Want to Help Your Team Learn Cybersecurity? Start Here!
Cyberattacks are perhaps the biggest threat to businesses today — and many organizations are struggling to fend off the danger. In one 2020 survey, 86 percent of participating companies said their networks had been breached at least once in the past year. Each of those breaches can cost an average of $4.24 million, according to IBM's Cost of a Data Breach 2021 Report.
To mitigate the risk of cyberattacks and data breaches, companies need skilled cybersecurity teams capable of planning and executing robust strategies. But how do you build a cybersecurity team?
Whether you're starting from scratch or looking to level up your existing team, this article will cover the key points you need to know, including:
- What is cybersecurity?
- How to learn cybersecurity
- Cybersecurity skills, certifications, and training
- Where to learn cybersecurity
Let's dive in.
Introduction to Cybersecurity
What is cybersecurity? It's a broad term, but at the core, "cybersecurity" refers to a subdiscipline of the information technology (IT) field dedicated to protecting computer systems from unauthorized access, use, or manipulation. The safety of everything from individual devices and the data stored on them to networks, websites, applications, and cloud services falls under cybersecurity's purview.
Perhaps the best way to learn cybersecurity is to look at the many specializations within cyber security.
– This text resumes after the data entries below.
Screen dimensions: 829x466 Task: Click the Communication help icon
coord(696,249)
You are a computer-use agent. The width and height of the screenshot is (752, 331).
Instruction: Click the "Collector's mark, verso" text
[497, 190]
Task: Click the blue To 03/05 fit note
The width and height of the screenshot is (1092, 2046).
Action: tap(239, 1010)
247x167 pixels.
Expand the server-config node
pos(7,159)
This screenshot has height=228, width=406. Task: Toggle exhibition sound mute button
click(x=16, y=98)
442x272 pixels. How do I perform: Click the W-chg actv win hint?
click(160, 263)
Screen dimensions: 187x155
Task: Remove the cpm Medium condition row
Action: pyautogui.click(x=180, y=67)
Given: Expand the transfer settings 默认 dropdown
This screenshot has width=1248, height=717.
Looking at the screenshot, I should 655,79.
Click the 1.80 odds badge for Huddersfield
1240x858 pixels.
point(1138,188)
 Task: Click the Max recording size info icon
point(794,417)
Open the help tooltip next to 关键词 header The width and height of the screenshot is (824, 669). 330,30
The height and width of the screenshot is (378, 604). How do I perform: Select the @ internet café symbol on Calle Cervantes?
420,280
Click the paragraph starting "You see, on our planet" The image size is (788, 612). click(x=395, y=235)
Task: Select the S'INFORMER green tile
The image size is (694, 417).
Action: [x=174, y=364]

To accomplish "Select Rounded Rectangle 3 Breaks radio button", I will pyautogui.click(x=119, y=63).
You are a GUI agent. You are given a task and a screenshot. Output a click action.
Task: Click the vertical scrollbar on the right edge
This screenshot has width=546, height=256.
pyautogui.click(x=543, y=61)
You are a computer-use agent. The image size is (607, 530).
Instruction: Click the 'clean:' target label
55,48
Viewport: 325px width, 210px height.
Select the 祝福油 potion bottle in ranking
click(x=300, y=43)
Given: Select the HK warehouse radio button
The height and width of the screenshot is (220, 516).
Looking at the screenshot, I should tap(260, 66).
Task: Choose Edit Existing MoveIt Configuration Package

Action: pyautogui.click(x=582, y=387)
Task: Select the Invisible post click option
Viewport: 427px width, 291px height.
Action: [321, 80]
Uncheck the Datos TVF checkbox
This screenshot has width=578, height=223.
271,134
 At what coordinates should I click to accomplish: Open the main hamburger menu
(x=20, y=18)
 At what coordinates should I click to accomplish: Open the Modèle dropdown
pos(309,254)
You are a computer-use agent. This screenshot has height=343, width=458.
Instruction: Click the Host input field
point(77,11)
These overlapping practice areas encompass all the responsibilities, goals, methods, and technologies that cybersecurity professionals work with.
- Architecture and Policy: This realm of cybersecurity designs and implements the overarching technology architectures (including hardware and software) and cyber security policies that keep corporate computer systems safe.
- Data Loss Prevention: This specialization focuses on the information security component of cyber-security. Data loss prevention specialists protect the confidentiality, integrity, and availability (called the "CIA triad") of sensitive data.
- Governance, Risk, and Compliance: This specialization acts as a security auditor, evaluating existing security practices and technologies to ensure they are up to snuff. Specialists in this field are also responsible for performing risk analyses and developing business continuity and disaster recovery plans.
- Identity and Access Management: Identity and access management (IAM) specialists manage system credentials, authorization mechanisms, and permissions to ensure only the right people with the proper privileges can access important computer systems and resources.
- Incident Response and Forensic Analysis: Specialists in this realm hunt for threats, detect attacks in progress, and thwart ongoing breaches. They are also responsible for post-incident investigations that determine what happened, how it happened, and how to prevent it from happening again.
- Penetration Testing: Penetration testers specialize in ethical hacking. They carry out mock attacks, called "penetration tests," to identify vulnerabilities in computer systems so they can be patched before malicious hackers exploit them.
- Secure DevOps: Also called "DevSecOps," this field specializes in the hands-on implementation and management of security technologies like firewalls, intrusion detection and prevention systems (IDPSs), and other key hardware and software defense systems.
- Secure Software Development: Specialists in this domain are responsible for application security. They ensure that any software developed in-house, whether shared externally or used internally, is secure and free of vulnerabilities.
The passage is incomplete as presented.